A common, but problematic, way of handling this is to return:
Vary: Cookie
This tells the cache to store a separate version of the page for every unique Cookie header it sees. The problem is that
the Cookie header can contain many different cookies (e.g., for analytics, session tracking, etc.), creating many cached
versions and a very low cache hit rate. This effectively makes caching useless.
Varying on a Specific Cookie Value
A better solution is to vary the cache based on the value of a specific cookie. For example, an ecommerce store might use
a cookie named currency to store the user's preference. By instructing the CDN to look only at the value of the currency
cookie, it can store separate cached versions for AUD, USD, EUR, etc., while ignoring all other cookies.
This means you can serve personalised, dynamic content while still benefiting from a high cache hit rate.
Use Cases
Varying the cache on a cookie value is useful for dynamic websites:
- Multi-Currency/Multi-Lingual Stores: Serve cached pages with the correct currency and language for each user.
- User Groups: Show different content or pricing to different user groups, like wholesale vs. retail customers, without them needing to log in.
- A/B Testing: Serve different versions of a page to different users as part of an A/B test and cache both versions.
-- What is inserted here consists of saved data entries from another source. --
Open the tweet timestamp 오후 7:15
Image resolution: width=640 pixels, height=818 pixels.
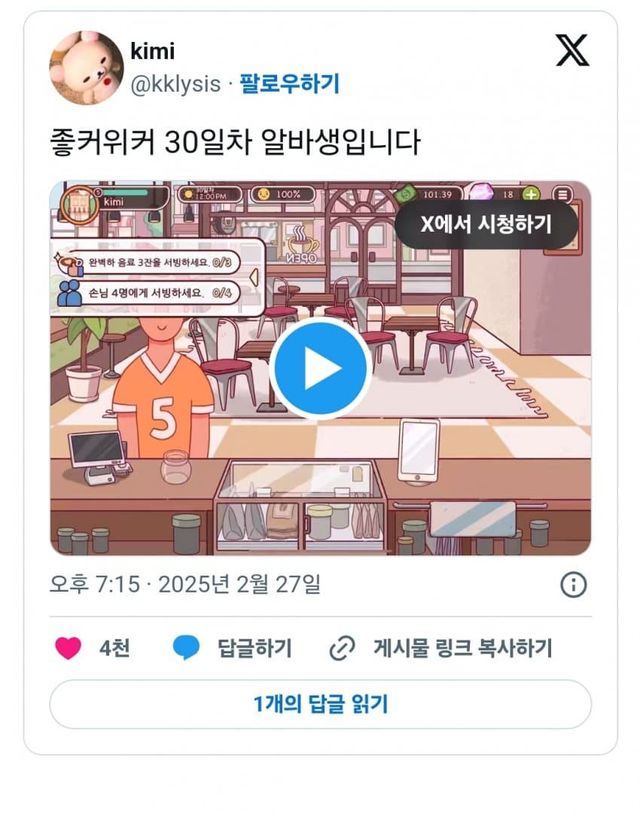94,584
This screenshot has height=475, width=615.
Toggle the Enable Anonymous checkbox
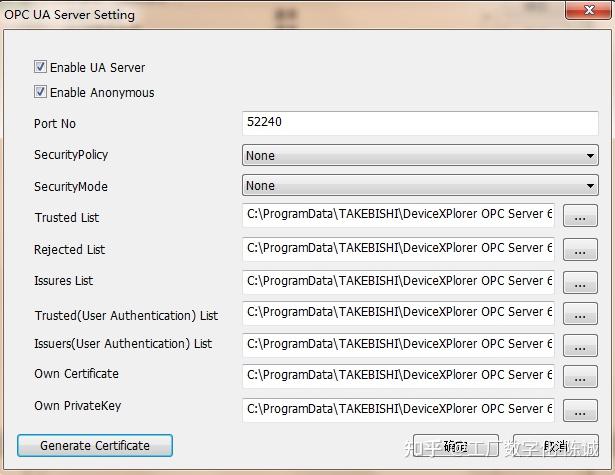point(40,92)
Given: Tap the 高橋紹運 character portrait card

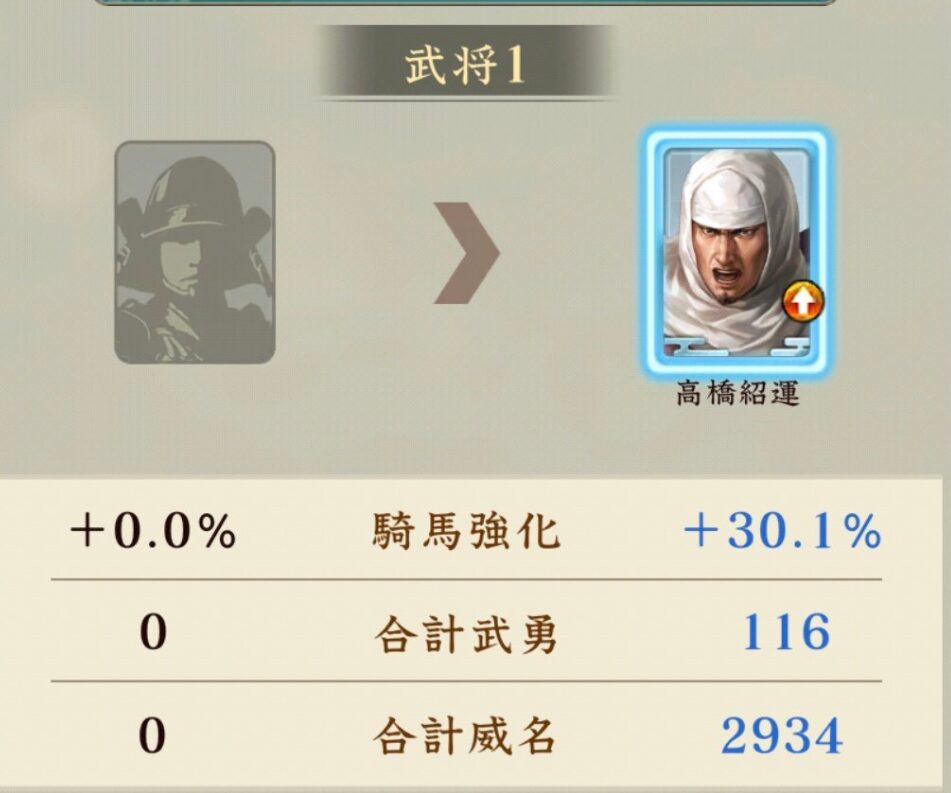Looking at the screenshot, I should tap(738, 252).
- Personalisation: Cache pages with personalised content, like recently viewed items or location-based offers.
Enterprise or Essential?
Many major CDN providers restrict this feature to their expensive enterprise plans, putting it out of reach for many businesses. At Peakhour, we see it as an essential feature for modern dynamic websites. That's why we make it available on all our plans. It's a core part of our 'Enterprise for Everyone' philosophy.
The ability to vary the cache on a specific cookie value addresses the limitations of the Vary: Cookie header and allows
for efficient caching of personalised content. It is not a luxury feature; it is an essential tool for improving performance
and user experience on modern websites.